Já a Convenção de Haia sobre a Obtenção de Provas é datada de 1970, mas continua atual e extremamente útil, pois a internet e as viagens facilitadas fazem com que, cada vez mais, pessoas do mundo inteiro se conheçam e estabeleçam laços, sejam afetivos, familiares ou profissionais.
Para um processo que exija provas estrangeiras caminhar, o juiz que acompanha o caso recorre ao Ministério da Justiça. Ele o faz por meio de carta rogatória, um instrumento que é utilizado para requisitar procedimentos a outro juiz de atos que devam ser levados a efeito em território estrangeiro. A depender do país envolvido e do âmbito ao qual pertença o processo – se civil ou trabalhista – o trâmite pode ser facilitado por algum acordo bilateral, ou seja, um acordo pré existente entre os países das partes envolvidas. Mas se não há esse acordo, o pedido de provas segue para o Ministério das Relações Exteriores, bate na porta do Itamaraty e só depois da burocracia diplomática é que chegará às autoridades estrangeiras o tal pedido. Todo esse vai e vem de documentação pode durar até 12 meses e, a depender da complexidade da ação, as provas podem até ser negadas, sob a alegação de falta do tal acordo bilateral. O que essa convenção faz é justamente eliminar essas tantas etapas, padronizando os procedimentos.
Obviamente, que as facilidades não são apenas dos brasileiros em relação aos outros países, mas também o contrário. Um exemplo da aplicação da convenção de Haia relativa a questões de sequestros de crianças foi o entendimento recente do Superior Tribunal de Justiça (STJ), em julgamento no qual a mãe evitava o retorno da filha à Itália. Vamos ao caso:
A criança nasceu no Rio de Janeiro, filha de mãe brasileira e pai italiano, portanto, tinha dupla cidadania. Moravam em Palermo, onde os pais, já separados, tinham a guarda compartilhada. Os três vieram ao Brasil a passeio e, uma vez aqui, a mãe comunicou sua decisão de ficar no Brasil com a criança.
O pai voltou à Palermo e, de lá, em três meses fez chegar processo administrativo às autoridades brasileiras. Aqui, a União propôs ação ordinária de busca e apreensão para que a criança fosse entregue a um representante do estado italiano e voltasse ao lar – designado nos termos jurídicos como “local de residência habitual” –, em Palermo, com o pai. A ação está baseada no artigo 12 da Convenção de Haia sobre os aspectos civis do sequestro internacional, que determina que “quando uma criança tiver sido ilicitamente transferida ou retida e tenha decorrido um período de menos de um ano entre a data da transferência ou da retenção indevidas e a data do início do processo perante a autoridade judicial ou administrativa do Estado Contratante onde a criança se encontrar (no caso, o Brasil), a autoridade respectiva deverá ordenar o retorno imediato da criança”.

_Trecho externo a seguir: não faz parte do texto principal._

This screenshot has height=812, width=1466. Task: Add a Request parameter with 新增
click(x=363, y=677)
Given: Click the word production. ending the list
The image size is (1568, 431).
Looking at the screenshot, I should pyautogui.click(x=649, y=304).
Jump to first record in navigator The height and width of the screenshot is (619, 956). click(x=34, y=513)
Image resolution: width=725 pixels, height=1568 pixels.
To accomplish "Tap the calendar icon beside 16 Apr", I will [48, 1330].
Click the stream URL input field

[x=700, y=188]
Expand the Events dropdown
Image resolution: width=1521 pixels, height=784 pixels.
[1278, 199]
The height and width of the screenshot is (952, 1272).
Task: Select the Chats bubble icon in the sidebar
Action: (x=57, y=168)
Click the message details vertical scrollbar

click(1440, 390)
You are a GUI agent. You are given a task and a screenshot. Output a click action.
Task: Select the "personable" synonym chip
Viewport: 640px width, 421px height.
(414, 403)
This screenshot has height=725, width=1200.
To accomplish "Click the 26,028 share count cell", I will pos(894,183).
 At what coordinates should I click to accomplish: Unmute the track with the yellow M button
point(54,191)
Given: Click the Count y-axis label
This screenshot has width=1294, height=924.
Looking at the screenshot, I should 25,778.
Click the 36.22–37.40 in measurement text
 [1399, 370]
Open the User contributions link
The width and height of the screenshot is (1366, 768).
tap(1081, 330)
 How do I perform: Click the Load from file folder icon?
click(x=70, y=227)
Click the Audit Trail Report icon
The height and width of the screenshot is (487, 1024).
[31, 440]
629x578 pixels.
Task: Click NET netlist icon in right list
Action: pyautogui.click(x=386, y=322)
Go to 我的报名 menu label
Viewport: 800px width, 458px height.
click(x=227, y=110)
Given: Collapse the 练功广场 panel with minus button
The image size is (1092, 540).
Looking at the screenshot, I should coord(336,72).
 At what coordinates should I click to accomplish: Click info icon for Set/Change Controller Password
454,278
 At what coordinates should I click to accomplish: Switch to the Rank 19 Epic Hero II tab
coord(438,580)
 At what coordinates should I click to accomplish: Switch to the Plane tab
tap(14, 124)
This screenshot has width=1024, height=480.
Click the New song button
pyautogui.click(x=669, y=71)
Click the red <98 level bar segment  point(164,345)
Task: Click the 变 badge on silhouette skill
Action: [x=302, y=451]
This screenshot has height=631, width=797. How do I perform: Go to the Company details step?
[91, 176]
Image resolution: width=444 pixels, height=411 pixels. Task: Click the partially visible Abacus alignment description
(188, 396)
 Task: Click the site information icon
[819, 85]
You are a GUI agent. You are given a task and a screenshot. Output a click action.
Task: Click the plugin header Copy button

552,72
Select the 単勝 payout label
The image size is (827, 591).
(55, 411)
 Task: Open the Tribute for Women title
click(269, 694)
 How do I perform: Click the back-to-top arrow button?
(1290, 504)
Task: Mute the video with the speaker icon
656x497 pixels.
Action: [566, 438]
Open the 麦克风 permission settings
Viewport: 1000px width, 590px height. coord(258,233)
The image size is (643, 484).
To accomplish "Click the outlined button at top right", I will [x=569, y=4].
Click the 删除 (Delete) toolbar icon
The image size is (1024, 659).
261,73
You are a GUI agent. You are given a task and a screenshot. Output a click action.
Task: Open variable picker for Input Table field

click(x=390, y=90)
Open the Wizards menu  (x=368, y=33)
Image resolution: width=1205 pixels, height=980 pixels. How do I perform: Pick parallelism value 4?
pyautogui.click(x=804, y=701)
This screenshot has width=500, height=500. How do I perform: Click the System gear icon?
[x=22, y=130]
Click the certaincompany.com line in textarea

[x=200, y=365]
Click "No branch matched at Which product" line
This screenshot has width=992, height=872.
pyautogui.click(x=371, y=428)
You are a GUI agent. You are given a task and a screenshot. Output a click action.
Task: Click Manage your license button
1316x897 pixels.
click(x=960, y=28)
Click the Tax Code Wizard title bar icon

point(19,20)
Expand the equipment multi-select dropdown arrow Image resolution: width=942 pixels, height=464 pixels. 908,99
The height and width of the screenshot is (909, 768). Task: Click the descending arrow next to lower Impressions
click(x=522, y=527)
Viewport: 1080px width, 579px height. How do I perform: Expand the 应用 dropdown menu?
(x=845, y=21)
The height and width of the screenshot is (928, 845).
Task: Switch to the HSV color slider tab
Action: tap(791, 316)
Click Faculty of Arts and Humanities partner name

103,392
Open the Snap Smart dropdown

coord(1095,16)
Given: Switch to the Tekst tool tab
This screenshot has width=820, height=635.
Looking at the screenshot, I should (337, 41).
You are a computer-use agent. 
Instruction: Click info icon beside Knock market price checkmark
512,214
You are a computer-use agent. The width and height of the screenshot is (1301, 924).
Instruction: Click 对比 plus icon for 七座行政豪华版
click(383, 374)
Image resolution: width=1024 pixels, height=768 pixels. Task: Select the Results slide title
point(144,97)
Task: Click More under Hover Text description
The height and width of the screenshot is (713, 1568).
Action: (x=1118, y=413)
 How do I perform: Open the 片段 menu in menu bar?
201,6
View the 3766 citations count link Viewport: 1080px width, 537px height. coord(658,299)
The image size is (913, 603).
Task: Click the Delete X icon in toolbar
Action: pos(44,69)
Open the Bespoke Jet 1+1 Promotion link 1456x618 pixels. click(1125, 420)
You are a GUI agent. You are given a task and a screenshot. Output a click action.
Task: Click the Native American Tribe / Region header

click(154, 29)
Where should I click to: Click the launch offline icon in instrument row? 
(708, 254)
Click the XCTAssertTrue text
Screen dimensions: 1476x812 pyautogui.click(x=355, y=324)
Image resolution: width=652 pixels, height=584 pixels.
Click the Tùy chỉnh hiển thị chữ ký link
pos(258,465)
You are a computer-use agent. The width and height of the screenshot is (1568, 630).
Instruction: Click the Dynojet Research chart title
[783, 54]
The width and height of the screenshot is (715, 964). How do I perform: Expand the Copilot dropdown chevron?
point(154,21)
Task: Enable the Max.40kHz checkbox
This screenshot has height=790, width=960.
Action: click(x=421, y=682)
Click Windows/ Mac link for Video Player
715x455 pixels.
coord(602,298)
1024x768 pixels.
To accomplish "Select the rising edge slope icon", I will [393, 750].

Para evitar a volta do filho à Itália, a mãe interpôs recurso especial, alegando que a criança estava bem adaptada à família materna e desejava prová-lo por meio de perícia técnica. O juiz, entretanto, apontou o fato de o pai ter agido dentro do limite de tempo estabelecido pela Convenção de Haia, no artigo 12 citado acima, e julgou por sua entrega às autoridades italianas.
A mãe, então, recorreu ao Superior Tribunal de Justiça (STJ), e em seu recurso lembrou que a jurisprudência do tribunal tem a tradição de trabalhar sob a seguinte premissa: “quando ficar provado que a criança já está integrada em seu novo meio, a autoridade judicial ou administrativa não determinará seu retorno”. Mas não foi bem sucedida. Os ministros da Segunda Turma do STJ sentenciaram que “cabe ao país de residência habitual da criança com dupla nacionalidade decidir sua guarda”.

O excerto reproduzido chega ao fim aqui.